Gasdermin-D and Caspase-7 are the key Caspase-1/8 substrates downstream of the NAIP5/NLRC4 inflammasome required for restriction of Legionella pneumophila.

Inflammasomes are cytosolic multi-protein complexes that detect infection or cellular damage and activate the Caspase-1 (CASP1) protease. The NAIP5/NLRC4 inflammasome detects bacterial flagellin and is essential for resistance to the flagellated intracellular bacterium Legionella pneumophila. The effectors required downstream of NAIP5/NLRC4 to restrict bacterial replication remain unclear.

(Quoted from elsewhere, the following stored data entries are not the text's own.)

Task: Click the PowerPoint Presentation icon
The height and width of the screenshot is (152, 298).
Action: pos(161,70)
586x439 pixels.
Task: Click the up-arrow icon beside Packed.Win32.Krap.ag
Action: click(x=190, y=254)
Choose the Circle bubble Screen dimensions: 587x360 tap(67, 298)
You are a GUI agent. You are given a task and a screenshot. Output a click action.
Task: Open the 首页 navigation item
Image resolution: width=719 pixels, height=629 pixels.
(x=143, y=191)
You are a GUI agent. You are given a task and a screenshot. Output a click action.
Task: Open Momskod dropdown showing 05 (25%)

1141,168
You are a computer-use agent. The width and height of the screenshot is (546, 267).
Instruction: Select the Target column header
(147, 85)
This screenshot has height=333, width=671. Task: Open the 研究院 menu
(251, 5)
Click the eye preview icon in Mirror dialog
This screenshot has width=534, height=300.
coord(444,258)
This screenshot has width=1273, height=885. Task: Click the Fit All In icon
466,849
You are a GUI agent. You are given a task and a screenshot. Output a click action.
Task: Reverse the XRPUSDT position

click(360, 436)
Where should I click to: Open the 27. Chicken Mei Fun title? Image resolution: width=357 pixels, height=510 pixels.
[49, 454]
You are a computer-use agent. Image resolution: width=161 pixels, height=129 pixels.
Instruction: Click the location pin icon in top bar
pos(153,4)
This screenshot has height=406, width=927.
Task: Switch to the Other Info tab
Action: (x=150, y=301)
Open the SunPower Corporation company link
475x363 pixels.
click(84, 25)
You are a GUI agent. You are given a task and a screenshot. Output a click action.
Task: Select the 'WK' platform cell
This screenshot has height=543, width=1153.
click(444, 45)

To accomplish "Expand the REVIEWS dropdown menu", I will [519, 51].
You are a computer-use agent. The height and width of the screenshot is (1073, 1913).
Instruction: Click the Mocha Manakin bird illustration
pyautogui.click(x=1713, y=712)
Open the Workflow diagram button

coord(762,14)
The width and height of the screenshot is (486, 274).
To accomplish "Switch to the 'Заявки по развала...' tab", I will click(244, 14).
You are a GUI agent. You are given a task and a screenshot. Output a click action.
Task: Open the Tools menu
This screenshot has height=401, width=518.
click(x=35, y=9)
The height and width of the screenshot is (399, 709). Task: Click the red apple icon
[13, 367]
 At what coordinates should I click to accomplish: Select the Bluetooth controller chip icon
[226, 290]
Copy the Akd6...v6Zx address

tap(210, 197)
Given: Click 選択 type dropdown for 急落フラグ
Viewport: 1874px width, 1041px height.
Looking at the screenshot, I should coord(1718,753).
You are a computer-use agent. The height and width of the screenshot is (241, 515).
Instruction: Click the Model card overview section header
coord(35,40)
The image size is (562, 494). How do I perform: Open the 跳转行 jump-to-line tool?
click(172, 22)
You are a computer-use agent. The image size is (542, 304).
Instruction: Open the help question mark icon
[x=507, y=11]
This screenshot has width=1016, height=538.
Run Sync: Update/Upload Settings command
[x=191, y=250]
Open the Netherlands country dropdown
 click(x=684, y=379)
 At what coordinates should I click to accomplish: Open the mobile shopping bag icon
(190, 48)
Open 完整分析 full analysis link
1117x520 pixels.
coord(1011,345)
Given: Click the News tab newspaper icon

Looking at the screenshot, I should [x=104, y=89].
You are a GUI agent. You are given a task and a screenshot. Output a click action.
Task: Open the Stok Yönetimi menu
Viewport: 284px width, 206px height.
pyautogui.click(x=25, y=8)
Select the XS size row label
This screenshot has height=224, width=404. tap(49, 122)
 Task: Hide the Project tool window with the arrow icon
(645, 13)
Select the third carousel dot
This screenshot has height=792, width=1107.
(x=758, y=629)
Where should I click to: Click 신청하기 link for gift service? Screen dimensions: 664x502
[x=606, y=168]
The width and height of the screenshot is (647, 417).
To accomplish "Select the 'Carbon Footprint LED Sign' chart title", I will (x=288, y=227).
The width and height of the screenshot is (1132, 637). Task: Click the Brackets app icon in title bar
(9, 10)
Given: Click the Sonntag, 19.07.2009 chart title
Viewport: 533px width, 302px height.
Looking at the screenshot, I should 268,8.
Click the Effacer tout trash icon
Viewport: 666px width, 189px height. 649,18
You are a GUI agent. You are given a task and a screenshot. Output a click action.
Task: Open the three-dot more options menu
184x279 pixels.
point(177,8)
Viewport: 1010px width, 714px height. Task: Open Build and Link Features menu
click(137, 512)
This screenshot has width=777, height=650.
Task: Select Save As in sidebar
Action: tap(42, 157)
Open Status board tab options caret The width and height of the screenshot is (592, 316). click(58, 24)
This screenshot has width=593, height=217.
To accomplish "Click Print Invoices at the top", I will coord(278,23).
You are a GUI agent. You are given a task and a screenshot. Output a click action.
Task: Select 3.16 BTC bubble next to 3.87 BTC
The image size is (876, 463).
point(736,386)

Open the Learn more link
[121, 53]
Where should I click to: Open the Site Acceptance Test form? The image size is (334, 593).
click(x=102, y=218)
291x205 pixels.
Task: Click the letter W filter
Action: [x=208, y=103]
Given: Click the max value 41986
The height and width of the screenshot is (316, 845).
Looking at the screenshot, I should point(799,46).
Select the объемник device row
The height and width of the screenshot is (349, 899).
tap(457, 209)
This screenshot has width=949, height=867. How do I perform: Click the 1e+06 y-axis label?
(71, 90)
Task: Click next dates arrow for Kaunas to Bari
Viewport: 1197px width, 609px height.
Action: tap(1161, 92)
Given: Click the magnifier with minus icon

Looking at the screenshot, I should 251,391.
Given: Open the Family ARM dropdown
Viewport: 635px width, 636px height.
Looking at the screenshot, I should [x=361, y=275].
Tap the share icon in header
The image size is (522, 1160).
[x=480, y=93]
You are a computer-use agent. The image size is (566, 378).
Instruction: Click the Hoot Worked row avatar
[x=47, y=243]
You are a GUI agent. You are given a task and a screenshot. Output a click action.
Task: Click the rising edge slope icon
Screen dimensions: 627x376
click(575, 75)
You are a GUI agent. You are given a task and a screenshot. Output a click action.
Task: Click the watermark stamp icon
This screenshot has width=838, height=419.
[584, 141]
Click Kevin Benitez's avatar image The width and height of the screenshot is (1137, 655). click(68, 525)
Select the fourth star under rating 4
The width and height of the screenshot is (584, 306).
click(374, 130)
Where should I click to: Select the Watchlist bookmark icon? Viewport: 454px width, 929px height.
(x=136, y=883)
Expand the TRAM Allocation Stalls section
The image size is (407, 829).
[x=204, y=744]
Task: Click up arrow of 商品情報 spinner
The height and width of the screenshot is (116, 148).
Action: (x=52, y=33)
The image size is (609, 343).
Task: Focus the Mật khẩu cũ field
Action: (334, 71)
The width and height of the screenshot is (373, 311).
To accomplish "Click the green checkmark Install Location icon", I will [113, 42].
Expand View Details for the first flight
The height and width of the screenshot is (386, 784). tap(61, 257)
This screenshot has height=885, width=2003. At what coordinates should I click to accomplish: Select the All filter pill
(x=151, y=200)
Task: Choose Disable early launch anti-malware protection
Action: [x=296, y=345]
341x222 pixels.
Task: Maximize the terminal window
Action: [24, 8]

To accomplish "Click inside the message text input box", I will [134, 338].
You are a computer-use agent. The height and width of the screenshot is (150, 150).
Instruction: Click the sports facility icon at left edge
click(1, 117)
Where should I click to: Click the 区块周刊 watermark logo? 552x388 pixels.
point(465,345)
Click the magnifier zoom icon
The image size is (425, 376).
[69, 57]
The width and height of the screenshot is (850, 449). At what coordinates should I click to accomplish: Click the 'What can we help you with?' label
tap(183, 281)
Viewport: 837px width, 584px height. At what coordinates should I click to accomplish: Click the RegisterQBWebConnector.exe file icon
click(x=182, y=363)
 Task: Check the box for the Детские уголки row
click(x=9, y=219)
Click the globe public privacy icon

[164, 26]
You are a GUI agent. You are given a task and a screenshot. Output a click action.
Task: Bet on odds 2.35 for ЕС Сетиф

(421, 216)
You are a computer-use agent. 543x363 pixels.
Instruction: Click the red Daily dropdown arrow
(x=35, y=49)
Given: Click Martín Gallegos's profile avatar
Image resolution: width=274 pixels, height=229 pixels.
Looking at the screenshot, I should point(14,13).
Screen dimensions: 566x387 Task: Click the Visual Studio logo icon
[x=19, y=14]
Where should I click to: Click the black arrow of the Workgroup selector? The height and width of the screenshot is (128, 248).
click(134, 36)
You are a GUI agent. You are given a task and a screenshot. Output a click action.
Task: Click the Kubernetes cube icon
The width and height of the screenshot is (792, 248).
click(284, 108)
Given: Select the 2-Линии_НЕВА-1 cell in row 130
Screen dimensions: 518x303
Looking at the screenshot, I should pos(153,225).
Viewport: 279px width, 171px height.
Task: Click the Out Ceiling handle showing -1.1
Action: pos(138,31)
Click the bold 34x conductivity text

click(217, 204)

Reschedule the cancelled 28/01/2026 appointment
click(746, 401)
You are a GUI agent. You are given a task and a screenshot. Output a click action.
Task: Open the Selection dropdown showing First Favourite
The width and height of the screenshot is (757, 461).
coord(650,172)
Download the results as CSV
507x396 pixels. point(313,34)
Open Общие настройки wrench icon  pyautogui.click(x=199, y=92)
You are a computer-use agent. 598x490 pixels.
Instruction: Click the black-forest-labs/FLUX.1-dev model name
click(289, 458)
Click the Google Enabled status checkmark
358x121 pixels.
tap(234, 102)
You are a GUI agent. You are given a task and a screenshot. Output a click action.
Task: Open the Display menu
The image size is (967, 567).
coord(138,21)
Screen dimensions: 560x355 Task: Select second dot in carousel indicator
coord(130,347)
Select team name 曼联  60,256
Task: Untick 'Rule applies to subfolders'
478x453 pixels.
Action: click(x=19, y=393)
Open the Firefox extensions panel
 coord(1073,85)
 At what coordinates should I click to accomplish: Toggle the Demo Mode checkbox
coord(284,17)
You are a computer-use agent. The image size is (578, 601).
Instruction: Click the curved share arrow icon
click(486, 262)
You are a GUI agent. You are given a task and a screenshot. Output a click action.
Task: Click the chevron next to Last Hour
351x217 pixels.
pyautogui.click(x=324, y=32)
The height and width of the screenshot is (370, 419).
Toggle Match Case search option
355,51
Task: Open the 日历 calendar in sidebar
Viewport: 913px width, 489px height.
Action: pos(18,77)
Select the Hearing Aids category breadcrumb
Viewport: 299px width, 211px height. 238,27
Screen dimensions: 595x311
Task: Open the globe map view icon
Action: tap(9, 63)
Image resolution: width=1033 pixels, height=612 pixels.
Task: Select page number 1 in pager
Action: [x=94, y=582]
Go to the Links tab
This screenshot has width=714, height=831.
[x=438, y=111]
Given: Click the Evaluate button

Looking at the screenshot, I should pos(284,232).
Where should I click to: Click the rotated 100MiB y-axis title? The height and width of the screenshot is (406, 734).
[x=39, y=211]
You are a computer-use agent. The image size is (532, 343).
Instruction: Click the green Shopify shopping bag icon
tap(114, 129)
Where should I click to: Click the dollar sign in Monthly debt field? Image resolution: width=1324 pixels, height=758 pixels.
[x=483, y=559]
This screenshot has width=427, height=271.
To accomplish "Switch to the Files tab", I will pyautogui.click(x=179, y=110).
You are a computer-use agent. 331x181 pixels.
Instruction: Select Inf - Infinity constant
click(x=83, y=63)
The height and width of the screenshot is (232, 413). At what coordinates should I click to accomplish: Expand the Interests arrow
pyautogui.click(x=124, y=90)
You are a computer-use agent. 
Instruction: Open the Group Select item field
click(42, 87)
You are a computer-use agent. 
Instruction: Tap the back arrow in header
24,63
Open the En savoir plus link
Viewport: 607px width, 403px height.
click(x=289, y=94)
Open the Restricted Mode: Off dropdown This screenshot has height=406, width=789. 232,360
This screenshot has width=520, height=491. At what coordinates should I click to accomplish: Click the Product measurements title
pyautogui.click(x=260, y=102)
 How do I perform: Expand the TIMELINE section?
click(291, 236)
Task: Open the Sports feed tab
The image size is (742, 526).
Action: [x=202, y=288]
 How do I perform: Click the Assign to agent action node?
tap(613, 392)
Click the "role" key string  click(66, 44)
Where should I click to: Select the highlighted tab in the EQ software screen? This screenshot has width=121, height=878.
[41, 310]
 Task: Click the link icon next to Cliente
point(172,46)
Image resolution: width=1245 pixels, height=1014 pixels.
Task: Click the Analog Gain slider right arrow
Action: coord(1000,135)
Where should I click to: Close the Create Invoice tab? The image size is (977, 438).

Upon NAIP5/NLRC4 activation, CASP1 cleaves and activates the pore-forming protein Gasdermin-D (GSDMD) and the effector caspase-7 (CASP7). However, Casp1-/- (and Casp1/11-/-) mice are only partially susceptible to L. pneumophila and do not phenocopy Nlrc4-/-mice, because NAIP5/NLRC4 also activates CASP8 for restriction of L. pneumophila infection. Here we show that CASP8 promotes the activation of CASP7 and that Casp7/1/11-/- and Casp8/1/11-/- mice recapitulate the full susceptibility of Nlrc4-/- mice. Gsdmd-/- mice exhibit only mild susceptibility to L. pneumophila, but Gsdmd-/-Casp7-/- mice are as susceptible as the Nlrc4-/- mice. These results demonstrate that GSDMD and CASP7 are the key substrates downstream of NAIP5/NLRC4/CASP1/8 required for resistance to L. pneumophila.